## REQUIREMENT
Reproduce every line of the material, switching each occurrence of "GUI agent" to "screen agent" and leaving everything else unchanged.

# Start of DATA LISTING

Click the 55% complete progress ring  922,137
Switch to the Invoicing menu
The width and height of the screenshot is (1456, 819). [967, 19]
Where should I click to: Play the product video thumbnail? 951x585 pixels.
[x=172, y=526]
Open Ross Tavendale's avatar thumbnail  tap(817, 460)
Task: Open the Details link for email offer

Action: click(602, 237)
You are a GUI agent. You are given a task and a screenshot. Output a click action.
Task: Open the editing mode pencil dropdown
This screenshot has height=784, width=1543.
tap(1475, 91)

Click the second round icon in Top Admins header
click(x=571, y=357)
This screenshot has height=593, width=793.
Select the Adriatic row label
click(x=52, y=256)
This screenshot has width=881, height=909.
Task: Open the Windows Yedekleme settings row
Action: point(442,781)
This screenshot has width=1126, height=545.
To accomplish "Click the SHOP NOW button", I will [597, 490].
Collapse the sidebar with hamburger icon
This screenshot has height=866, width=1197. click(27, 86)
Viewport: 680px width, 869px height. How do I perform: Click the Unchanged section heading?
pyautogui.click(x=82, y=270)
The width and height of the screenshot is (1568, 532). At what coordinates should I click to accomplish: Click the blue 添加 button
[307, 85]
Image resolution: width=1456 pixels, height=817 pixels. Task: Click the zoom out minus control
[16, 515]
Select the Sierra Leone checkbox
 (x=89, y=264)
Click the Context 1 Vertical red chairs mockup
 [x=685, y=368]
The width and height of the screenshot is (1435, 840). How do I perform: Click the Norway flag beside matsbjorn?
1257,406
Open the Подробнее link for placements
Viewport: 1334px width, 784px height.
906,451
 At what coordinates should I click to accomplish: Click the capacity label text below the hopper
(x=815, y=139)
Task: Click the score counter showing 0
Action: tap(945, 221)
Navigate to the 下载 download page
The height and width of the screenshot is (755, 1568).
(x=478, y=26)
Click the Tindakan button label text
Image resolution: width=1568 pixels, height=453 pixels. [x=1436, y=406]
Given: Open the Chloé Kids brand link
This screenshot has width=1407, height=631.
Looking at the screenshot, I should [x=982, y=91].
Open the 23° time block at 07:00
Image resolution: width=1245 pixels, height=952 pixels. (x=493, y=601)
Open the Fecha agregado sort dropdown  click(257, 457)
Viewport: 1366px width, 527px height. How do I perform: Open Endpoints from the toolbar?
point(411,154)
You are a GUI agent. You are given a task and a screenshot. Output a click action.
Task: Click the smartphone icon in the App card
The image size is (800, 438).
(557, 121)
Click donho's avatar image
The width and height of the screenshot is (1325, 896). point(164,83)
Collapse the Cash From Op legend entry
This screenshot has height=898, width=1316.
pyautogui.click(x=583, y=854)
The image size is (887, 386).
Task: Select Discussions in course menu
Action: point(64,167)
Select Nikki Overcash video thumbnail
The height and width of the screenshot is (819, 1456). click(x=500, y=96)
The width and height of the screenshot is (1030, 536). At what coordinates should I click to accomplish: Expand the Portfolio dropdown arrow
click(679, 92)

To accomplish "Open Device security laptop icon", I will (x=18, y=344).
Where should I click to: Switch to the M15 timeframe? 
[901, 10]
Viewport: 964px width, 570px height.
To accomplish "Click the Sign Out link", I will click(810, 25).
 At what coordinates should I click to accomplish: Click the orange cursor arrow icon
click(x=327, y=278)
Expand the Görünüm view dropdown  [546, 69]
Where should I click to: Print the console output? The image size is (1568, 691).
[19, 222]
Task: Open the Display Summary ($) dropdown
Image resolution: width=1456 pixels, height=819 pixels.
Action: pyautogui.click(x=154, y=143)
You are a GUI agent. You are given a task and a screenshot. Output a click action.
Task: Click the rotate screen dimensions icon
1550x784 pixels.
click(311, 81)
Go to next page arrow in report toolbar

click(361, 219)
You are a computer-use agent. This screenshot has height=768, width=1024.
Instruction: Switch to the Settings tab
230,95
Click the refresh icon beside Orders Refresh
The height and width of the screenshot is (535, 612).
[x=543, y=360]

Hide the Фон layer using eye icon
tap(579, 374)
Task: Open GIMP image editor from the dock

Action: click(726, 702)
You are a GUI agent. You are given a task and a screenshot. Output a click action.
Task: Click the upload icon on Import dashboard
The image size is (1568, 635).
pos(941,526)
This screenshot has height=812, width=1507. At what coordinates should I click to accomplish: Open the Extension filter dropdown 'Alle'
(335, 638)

# End of DATA LISTING

## FULL OUTPUT
Click the 55% complete progress ring  922,137
Switch to the Invoicing menu
The width and height of the screenshot is (1456, 819). [967, 19]
Where should I click to: Play the product video thumbnail? 951x585 pixels.
[x=172, y=526]
Open Ross Tavendale's avatar thumbnail  tap(817, 460)
Task: Open the Details link for email offer

Action: click(602, 237)
You are a screen agent. You are given a task and a screenshot. Output a click action.
Task: Open the editing mode pencil dropdown
This screenshot has height=784, width=1543.
tap(1475, 91)

Click the second round icon in Top Admins header
click(x=571, y=357)
This screenshot has height=593, width=793.
Select the Adriatic row label
click(x=52, y=256)
This screenshot has width=881, height=909.
Task: Open the Windows Yedekleme settings row
Action: point(442,781)
This screenshot has width=1126, height=545.
To accomplish "Click the SHOP NOW button", I will [597, 490].
Collapse the sidebar with hamburger icon
This screenshot has height=866, width=1197. click(27, 86)
Viewport: 680px width, 869px height. How do I perform: Click the Unchanged section heading?
pyautogui.click(x=82, y=270)
The width and height of the screenshot is (1568, 532). At what coordinates should I click to accomplish: Click the blue 添加 button
[307, 85]
Image resolution: width=1456 pixels, height=817 pixels. Task: Click the zoom out minus control
[16, 515]
Select the Sierra Leone checkbox
 (x=89, y=264)
Click the Context 1 Vertical red chairs mockup
 [x=685, y=368]
The width and height of the screenshot is (1435, 840). How do I perform: Click the Norway flag beside matsbjorn?
1257,406
Open the Подробнее link for placements
Viewport: 1334px width, 784px height.
906,451
 At what coordinates should I click to accomplish: Click the capacity label text below the hopper
(x=815, y=139)
Task: Click the score counter showing 0
Action: tap(945, 221)
Navigate to the 下载 download page
The height and width of the screenshot is (755, 1568).
(x=478, y=26)
Click the Tindakan button label text
Image resolution: width=1568 pixels, height=453 pixels. [x=1436, y=406]
Given: Open the Chloé Kids brand link
This screenshot has width=1407, height=631.
Looking at the screenshot, I should [x=982, y=91].
Open the 23° time block at 07:00
Image resolution: width=1245 pixels, height=952 pixels. (x=493, y=601)
Open the Fecha agregado sort dropdown  click(257, 457)
Viewport: 1366px width, 527px height. How do I perform: Open Endpoints from the toolbar?
point(411,154)
You are a screen agent. You are given a task and a screenshot. Output a click action.
Task: Click the smartphone icon in the App card
The image size is (800, 438).
(557, 121)
Click donho's avatar image
The width and height of the screenshot is (1325, 896). point(164,83)
Collapse the Cash From Op legend entry
This screenshot has height=898, width=1316.
pyautogui.click(x=583, y=854)
The image size is (887, 386).
Task: Select Discussions in course menu
Action: point(64,167)
Select Nikki Overcash video thumbnail
The height and width of the screenshot is (819, 1456). click(x=500, y=96)
The width and height of the screenshot is (1030, 536). At what coordinates should I click to accomplish: Expand the Portfolio dropdown arrow
click(679, 92)

To accomplish "Open Device security laptop icon", I will (x=18, y=344).
Where should I click to: Switch to the M15 timeframe? 
[901, 10]
Viewport: 964px width, 570px height.
To accomplish "Click the Sign Out link", I will click(810, 25).
 At what coordinates should I click to accomplish: Click the orange cursor arrow icon
click(x=327, y=278)
Expand the Görünüm view dropdown  [546, 69]
Where should I click to: Print the console output? The image size is (1568, 691).
[19, 222]
Task: Open the Display Summary ($) dropdown
Image resolution: width=1456 pixels, height=819 pixels.
Action: pyautogui.click(x=154, y=143)
You are a screen agent. You are given a task and a screenshot. Output a click action.
Task: Click the rotate screen dimensions icon
1550x784 pixels.
click(311, 81)
Go to next page arrow in report toolbar

click(361, 219)
You are a computer-use agent. This screenshot has height=768, width=1024.
Instruction: Switch to the Settings tab
230,95
Click the refresh icon beside Orders Refresh
The height and width of the screenshot is (535, 612).
[x=543, y=360]

Hide the Фон layer using eye icon
tap(579, 374)
Task: Open GIMP image editor from the dock

Action: click(726, 702)
You are a screen agent. You are given a task and a screenshot. Output a click action.
Task: Click the upload icon on Import dashboard
The image size is (1568, 635).
pos(941,526)
This screenshot has height=812, width=1507. At what coordinates should I click to accomplish: Open the Extension filter dropdown 'Alle'
(335, 638)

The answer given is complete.